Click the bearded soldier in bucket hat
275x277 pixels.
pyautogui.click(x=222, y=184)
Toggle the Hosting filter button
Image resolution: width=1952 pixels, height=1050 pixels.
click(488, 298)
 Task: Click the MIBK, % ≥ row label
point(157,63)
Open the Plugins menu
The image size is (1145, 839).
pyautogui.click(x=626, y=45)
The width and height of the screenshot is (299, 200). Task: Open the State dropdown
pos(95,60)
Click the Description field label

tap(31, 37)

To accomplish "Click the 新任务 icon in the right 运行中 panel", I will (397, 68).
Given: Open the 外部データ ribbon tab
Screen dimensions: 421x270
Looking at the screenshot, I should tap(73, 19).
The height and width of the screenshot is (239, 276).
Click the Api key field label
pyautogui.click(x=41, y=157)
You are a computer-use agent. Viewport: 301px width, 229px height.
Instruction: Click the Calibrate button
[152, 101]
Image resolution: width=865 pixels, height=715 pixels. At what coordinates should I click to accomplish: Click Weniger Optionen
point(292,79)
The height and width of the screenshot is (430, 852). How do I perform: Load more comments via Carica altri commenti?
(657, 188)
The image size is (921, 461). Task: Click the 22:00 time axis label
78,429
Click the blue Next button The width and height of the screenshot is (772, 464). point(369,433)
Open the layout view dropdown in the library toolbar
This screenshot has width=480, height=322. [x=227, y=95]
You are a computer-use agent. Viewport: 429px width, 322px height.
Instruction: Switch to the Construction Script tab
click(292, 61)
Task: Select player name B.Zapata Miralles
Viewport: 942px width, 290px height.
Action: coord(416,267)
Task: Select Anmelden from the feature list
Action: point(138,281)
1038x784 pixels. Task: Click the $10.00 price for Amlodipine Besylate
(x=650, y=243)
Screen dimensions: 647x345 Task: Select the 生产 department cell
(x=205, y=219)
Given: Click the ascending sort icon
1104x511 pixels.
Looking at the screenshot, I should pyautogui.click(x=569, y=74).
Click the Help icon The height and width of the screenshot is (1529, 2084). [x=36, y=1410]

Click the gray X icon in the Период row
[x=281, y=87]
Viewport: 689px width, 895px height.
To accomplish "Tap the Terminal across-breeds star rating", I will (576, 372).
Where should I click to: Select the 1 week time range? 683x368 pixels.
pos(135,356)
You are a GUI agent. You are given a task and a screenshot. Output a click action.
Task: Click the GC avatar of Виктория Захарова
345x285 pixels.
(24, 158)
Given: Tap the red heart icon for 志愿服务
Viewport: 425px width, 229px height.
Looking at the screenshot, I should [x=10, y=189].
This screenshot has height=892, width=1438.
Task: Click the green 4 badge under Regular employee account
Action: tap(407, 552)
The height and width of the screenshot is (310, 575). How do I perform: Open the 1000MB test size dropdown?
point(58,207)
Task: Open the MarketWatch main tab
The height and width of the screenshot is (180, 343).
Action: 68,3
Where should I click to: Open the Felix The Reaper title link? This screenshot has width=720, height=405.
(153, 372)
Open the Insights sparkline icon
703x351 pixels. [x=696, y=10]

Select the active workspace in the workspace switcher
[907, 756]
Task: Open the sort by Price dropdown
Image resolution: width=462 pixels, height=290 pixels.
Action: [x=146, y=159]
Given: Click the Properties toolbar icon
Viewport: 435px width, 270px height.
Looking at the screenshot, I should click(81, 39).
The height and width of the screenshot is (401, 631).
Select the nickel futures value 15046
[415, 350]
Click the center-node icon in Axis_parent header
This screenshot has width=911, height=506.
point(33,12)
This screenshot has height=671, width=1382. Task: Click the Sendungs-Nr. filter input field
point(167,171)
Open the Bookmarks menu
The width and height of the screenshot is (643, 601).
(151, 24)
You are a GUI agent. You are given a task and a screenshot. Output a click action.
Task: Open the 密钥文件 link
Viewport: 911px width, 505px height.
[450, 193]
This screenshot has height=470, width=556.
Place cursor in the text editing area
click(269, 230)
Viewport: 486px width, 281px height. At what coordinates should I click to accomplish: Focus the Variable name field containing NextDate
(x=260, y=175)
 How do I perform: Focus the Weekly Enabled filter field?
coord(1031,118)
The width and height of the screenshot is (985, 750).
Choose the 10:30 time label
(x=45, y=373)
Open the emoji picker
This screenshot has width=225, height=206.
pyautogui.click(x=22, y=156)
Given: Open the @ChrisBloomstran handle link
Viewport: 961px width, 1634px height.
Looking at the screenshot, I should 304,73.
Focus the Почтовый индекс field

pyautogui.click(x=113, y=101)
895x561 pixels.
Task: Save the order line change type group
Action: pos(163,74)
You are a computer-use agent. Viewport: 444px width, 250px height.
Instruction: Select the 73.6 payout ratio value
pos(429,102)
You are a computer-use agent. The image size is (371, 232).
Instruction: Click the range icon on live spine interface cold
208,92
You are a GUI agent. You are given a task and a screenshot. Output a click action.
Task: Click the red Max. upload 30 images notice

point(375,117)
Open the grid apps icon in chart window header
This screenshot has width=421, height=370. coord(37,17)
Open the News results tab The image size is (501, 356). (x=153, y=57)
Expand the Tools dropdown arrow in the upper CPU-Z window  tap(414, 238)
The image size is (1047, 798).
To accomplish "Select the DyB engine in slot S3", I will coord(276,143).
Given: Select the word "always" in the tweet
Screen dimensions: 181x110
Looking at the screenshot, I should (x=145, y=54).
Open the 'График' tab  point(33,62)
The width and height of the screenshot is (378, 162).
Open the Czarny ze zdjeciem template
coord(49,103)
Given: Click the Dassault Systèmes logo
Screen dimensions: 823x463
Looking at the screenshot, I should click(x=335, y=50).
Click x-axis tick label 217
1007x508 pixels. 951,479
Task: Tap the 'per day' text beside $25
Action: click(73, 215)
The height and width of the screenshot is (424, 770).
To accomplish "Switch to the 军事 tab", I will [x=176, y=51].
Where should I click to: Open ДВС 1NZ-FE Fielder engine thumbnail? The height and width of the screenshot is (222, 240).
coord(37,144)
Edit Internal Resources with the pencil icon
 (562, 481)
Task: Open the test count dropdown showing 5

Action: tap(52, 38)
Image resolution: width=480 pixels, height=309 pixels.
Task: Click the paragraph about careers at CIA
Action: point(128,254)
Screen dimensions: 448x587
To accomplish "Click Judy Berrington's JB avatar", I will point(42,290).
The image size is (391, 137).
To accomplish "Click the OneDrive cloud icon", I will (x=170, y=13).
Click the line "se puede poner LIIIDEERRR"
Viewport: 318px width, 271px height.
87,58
================
If a line in the records contains the word "agent", copy it out.

You are a computer-use agent. Viewport: 301px width, 229px height.
You are a computer-use agent. Viewport: 429px width, 322px height.
You are a GUI agent. You are given a task and a screenshot. Output a click action.
You are a GUI agent. You are given a task and a screenshot. Output a click action.
You are a computer-use agent. Viewport: 444px width, 250px height.
You are a computer-use agent. The image size is (371, 232).
You are a GUI agent. You are given a task and a screenshot. Output a click action.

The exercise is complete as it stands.